The US STARGATE program was sustained through the support of Sen. Claiborne Pell, D-R.I., and Rep. Charles Rose, D-N.C., who were convinced of the program’s effectiveness. However, by the early 1990s, the program was plagued by uneven and “often bizarre” management, poor unit morale, divisiveness within the organization, poor performance, and few, if any results that could be considered accurate.
The FY 1995 Defense Appropriations bill directed that the program be transferred to CIA, with the CIA instructed to conduct a retrospective review of the program. In 1995 the American Institutes for Research (AIR) was contracted by CIA to evaluate the program. Their 29 September 1995 final report was released to the public 28 November 1995. It was highly negative in nature. The final recommendation by AIR was to terminate the STARGATE effort. CIA concluded that there was not a single case in which ESP had provided data used to guide intelligence operations.
In June 2001 the Federal Bureau of Investigation (FBI) paid SAIC $122 million to create a Virtual Case File (VCF) software system to speed up the sharing of information among agents. But the FBI abandoned VCF when it failed to function adequately. Robert Mueller, FBI Director, testified to a congressional committee, “When SAIC delivered the first product in December 2003 we immediately identified a number of deficiencies – 17 at the outset. That soon cascaded to 50 or more and ultimately to 400 problems with that software.

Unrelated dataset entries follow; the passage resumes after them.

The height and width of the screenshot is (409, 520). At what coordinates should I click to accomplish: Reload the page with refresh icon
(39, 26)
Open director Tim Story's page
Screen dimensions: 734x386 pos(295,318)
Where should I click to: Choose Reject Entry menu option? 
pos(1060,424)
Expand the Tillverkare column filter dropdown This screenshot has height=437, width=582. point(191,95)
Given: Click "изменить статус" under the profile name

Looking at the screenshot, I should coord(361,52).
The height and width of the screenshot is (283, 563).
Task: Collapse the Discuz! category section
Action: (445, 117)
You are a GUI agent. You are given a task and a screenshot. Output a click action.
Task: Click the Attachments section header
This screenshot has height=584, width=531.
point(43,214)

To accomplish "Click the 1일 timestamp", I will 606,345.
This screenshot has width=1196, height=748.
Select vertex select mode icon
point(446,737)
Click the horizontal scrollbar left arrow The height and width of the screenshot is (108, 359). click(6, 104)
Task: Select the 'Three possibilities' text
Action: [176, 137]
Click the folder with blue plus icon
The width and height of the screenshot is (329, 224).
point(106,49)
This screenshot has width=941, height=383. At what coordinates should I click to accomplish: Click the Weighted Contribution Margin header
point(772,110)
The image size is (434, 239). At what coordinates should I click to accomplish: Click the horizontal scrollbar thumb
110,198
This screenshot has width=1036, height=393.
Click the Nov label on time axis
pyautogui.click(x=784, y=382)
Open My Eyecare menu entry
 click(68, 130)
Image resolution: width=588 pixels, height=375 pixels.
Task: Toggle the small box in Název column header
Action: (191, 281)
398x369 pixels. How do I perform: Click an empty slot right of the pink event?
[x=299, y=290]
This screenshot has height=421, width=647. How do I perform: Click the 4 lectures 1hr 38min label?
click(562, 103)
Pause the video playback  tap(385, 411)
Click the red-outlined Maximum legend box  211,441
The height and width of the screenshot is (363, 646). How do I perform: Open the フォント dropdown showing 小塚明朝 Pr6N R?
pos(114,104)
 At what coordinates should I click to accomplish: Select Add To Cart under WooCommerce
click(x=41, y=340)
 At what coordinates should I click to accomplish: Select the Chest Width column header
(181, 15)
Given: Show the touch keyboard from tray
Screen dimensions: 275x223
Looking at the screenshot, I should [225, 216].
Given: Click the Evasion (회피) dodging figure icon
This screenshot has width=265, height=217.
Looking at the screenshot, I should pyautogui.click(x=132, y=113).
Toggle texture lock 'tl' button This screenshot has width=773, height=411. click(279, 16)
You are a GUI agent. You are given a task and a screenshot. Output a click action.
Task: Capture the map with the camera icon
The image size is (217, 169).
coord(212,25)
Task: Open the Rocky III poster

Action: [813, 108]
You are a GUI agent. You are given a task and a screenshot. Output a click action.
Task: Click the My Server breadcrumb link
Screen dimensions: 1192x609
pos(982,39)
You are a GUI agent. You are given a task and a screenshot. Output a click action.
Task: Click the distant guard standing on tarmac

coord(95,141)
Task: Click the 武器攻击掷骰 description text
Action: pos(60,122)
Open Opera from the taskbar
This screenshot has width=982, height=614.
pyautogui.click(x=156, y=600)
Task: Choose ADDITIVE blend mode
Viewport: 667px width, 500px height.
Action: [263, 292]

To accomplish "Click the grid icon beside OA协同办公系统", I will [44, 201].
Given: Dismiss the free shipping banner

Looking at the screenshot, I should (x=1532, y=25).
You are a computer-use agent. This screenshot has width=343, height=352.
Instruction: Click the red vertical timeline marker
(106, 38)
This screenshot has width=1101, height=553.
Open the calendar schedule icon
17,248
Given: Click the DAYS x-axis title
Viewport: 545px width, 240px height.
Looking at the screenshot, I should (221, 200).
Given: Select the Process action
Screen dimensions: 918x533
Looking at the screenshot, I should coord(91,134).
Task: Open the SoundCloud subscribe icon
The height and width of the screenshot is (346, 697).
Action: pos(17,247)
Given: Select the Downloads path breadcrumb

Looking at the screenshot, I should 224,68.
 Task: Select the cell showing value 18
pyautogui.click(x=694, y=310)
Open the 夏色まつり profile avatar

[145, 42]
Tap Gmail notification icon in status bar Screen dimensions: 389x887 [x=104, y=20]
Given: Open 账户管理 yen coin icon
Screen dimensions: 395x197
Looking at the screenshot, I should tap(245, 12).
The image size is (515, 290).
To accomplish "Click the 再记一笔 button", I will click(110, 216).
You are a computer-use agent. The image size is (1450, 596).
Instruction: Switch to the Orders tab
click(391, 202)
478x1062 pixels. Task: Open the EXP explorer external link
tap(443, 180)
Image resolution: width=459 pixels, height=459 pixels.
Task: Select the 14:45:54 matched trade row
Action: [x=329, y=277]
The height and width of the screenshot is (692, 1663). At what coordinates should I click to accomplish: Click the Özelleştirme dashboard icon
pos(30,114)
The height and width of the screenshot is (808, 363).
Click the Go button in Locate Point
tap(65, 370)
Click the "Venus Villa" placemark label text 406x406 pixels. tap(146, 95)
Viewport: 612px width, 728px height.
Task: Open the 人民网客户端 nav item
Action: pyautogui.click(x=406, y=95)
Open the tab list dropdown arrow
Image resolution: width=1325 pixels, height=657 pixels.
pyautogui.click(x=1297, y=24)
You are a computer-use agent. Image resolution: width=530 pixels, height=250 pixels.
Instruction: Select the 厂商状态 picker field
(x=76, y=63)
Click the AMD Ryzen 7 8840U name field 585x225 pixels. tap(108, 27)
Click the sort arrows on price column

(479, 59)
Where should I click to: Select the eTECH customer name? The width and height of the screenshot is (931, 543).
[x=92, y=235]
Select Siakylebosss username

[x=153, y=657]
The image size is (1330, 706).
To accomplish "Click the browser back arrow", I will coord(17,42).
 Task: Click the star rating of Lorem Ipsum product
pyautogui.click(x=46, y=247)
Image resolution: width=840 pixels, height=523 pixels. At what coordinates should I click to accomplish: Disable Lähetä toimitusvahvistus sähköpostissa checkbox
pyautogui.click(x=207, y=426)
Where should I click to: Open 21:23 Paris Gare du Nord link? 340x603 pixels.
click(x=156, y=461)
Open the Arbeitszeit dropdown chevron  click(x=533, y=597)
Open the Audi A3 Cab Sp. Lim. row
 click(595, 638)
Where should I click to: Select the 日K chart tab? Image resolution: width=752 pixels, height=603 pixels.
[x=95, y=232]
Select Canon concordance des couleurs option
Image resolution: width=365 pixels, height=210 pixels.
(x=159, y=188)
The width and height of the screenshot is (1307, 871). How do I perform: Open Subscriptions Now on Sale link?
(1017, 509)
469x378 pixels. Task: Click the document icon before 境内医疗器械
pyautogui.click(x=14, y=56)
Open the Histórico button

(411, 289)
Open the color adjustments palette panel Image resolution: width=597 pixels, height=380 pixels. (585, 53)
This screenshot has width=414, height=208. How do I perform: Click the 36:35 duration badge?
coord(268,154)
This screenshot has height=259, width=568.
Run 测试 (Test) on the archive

We were indeed disappointed.”
While Ingo Swann is obviously niether normal nor rational, the head of the Vancouver project, Raj Mohindir Srivastava, is a former Indian navy cryptographer with past connections to SAIC Srivastava, who lives in Coquitlan, British Columbia, Canada, and is officially listed as working for a firm called FSS International operating in Vancouver, BC. This firm was founded by Srivastava himself and has no address or telephone number listed in that city. Technical papers authored by Srivastava listed as from his “Vancouver office.” It should be obvious that this firm is a shell or front.